In almost every country in the world, a disability often results in a significant decrease in quality of life due to medical complications, poor health, limited independence, little physical fitness, social marginalization and joblessness. (2)

Five Heart-Hitting statistics:

  1. About 56.7 million people — 19 percent of the population or 1 in 5 people — had a disability in 2010, according to a broad definition of disability, with more than half of them reporting the disability was severe. (U.S. Census Bureau)

  2. Over one billion people or 15% of the world’s population live with some form of disability, and of these, between 110 and 190 million have significant difficulties in functioning, according to the World Report on Disability

  3. Estimates are that 80 percent to 85 percent of churches don’t have any level of special needs ministry. (1)

  4. Only 5 to 10% of the world’s disabled are effectively reached with the gospel, making the disability community one of the largest unreached — some say under-reached — or hidden people groups in the world (2)

  5. More than 90% of church-going special needs parents cited the most helpful support to be a “welcoming attitude toward people with disabilities.” Meanwhile, only about 80% of those parents said that welcoming attitude was present at their church. (3)

“Jesus, aware that this population would be overlooked, made people with disabilities a target group of the Great Commission (Luke 14:12-24).”

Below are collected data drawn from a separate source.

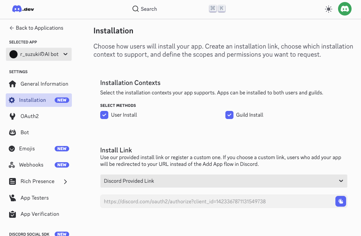Toggle the light theme sun icon
The width and height of the screenshot is (361, 236).
(328, 9)
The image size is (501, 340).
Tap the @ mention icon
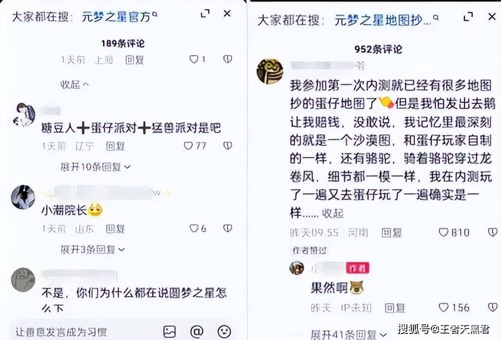pos(196,331)
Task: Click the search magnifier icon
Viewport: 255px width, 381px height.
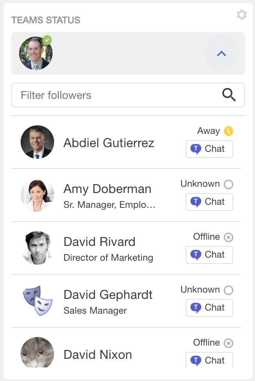Action: [x=229, y=95]
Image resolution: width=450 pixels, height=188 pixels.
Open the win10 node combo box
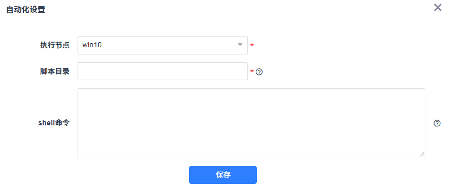pyautogui.click(x=162, y=45)
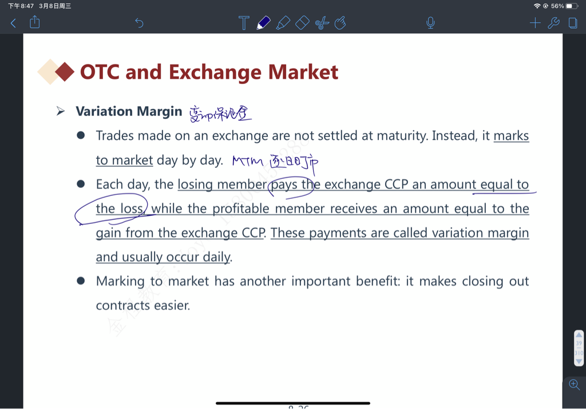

We have access to a God that heals, transforms, and loves. May we, as the Church, prayerfully and lovingly show the Way to Him.

 

References

  1. https://www.thegospelcoalition.org/article/let-no-special-need-hinder-the-spread-of-the-gospel/

  2. https://www.lausanne.org/content/ministry-among-people-disabilities-lop-35b

  3. https://church4everychild.org/2016/02/09/what-are-the-stats-on-disability-and-church/#_edn7 this and the rest of the bullet points in this section are drawn from Melinda Jones Ault’s doctoral dissertation, which included a sample of more than 400 special needs parents involved in faith communities in America.